Once again, broader markets are maintaining a risk-on stance, with a falling dollar helping to usher crude prices higher. With weekly inventories bringing focus back to U.S. fundamentals as we charge toward a holiday weekend (stay strong, my friends), here are five things to consider relating to oil and energy today.
1) A. Gary Shilling has again reiterated his call for $10 oil, predicated on an expectation for excess production, dollar strength, and a potential global slowdown. He also lays the blame with Saudi Arabia and its neighbors as they ‘continue to play a desperate game of chicken with other major oil producers’.
This game of chicken is no more starkly illustrated than in the combined oil exports of Saudi Arabia, Iran and Iraq. While crude loadings for the three were actually down in 2014, we saw them rise through 2015 to average 725,000 bpd higher than the previous year.
2016 is the year, however, where we are really seeing the triumvirate turning the screws, especially with the return of Iranian barrels after the lifting of sanctions.
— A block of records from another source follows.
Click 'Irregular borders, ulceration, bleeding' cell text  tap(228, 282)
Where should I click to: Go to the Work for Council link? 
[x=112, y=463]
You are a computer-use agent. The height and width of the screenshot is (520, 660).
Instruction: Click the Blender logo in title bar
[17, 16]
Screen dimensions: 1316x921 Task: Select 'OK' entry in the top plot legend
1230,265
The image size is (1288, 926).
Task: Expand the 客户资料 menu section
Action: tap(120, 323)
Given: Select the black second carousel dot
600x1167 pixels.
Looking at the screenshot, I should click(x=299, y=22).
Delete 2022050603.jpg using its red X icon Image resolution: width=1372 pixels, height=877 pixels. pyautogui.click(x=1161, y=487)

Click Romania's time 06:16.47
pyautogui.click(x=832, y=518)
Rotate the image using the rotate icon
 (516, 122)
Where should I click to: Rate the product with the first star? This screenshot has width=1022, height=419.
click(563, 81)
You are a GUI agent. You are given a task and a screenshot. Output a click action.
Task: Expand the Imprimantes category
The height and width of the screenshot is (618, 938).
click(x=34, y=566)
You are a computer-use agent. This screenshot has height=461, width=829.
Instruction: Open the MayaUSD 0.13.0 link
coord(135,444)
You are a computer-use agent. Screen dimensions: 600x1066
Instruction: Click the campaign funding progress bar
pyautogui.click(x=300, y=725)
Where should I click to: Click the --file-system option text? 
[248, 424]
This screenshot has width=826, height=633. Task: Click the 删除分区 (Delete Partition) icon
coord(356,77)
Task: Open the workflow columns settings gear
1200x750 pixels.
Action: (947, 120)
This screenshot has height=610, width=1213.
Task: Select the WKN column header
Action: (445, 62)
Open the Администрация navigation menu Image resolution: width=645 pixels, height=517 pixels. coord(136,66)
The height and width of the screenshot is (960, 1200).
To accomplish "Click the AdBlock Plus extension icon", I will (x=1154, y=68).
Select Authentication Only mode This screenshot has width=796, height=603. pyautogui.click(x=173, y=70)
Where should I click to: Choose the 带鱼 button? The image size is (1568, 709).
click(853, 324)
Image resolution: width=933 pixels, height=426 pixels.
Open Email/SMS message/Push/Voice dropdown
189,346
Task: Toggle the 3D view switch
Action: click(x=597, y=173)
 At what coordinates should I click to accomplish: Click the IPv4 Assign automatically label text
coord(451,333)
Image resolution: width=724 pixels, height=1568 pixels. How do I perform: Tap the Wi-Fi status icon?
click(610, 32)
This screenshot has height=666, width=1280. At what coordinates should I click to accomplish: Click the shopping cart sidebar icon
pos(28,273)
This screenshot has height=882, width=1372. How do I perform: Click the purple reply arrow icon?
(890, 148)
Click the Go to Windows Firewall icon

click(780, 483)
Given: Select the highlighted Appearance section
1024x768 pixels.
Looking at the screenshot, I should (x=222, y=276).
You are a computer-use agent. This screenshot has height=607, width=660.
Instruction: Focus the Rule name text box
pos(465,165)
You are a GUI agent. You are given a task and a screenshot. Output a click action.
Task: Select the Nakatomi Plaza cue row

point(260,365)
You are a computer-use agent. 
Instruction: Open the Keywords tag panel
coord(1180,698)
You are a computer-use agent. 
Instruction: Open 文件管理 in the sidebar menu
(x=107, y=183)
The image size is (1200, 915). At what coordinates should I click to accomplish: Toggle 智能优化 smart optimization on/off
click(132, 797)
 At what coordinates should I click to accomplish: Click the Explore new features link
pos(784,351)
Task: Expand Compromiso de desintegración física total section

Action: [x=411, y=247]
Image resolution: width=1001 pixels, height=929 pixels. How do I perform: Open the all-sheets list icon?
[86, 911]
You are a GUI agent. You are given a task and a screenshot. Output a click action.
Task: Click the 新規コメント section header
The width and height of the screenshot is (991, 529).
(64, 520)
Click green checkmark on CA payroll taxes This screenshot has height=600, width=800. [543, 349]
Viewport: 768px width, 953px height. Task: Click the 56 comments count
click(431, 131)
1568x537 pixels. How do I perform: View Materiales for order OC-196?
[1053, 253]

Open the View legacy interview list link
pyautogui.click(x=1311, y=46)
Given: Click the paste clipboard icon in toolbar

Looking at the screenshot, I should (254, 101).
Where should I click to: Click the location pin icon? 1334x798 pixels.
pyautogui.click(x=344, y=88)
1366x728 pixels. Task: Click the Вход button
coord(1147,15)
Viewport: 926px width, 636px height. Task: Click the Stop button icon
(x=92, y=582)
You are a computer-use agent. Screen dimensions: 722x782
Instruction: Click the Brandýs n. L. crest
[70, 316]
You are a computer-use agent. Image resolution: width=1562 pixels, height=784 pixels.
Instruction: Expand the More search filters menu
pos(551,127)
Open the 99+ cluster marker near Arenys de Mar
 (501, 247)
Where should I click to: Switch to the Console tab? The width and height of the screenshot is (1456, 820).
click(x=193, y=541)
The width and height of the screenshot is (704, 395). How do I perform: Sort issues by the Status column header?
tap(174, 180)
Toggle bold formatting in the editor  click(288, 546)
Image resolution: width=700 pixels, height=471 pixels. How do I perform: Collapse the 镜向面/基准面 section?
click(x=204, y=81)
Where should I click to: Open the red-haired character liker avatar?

Exports for the three nations are averaging more than 2.3 million barrels per day higher through May year-to-date compared to the same period last year. I repeat, 2.3mn bpd:
On this basis, we’re likely to see production from total OPEC members rising above 33 million bpd in the coming months, as Saudi increases output to meet summer power generation demand.
2) As weather outlooks flip to fiery red, natural gas prices are closing in on three-dollardom for the first time in a year. As temperatures are set to be above normal across the entire U.S. in the coming weeks, cooling demand is set to kick higher, while we’re seeing various supply disruptions popping up – from an explosion at a gas plant in Mississippi closing platforms in the U.S. Gulf, to flooding in West Virginia.
3) Saudi Arabia’s foreign exchange reserves last month have risen for the first time in 16 months – albeit by the smallest of margins. Net foreign assets sit at $577 billion, down $99 billion from year-ago levels, but up 0.1 percent on the prior month. The stemming of the tide has been less to do with rising oil prices and belt-tightening, and more to do with the securing of a $10 billion loan last month.
4) Stripper wells, which are classified as oil wells which are producing 15 barrels per day or less over a one-year period, accounted for 10 percent of U.S. production last year. While this seems a sizable chunk, their share was much higher in 2008, at 19 percent, when total production was considerably lower. Related: Gulf Countries React To Brexit, Impact Of EU Departure On ME Oil
Stripper wells, named because they strip the remaining oil from a well, see low, but fairly consistent, production levels. There are 380,000 stripper wells in the U.S., compared to 90,000 non-stripper wells.
5) Finally, the chart below shows how Brexit has impacted the price of U.K. natural gas (aka NBP). As the pound has been dealt a solid dose of the WBWs (whoop-bam-wallops), it has swiftly devalued by as much as 13 percent versus the U.S. dollar. This has meant NBP has become much cheaper in foreign-denominated currencies.
As @kwok_w_kwan points out in this post today, U.K. natural gas prices help dictate global LNG prices, because the U.K. is the home of last resort for LNG cargoes. Before India and Japanese importers buy spot LNG cargoes, they look to NBP to set the floor for prices.
The result of the weaker pound is that the U.K. will have to pay more to import LNG, and that U.S. LNG export facilities will likely be hurt, with it less cost effective to ship LNG to the U.K.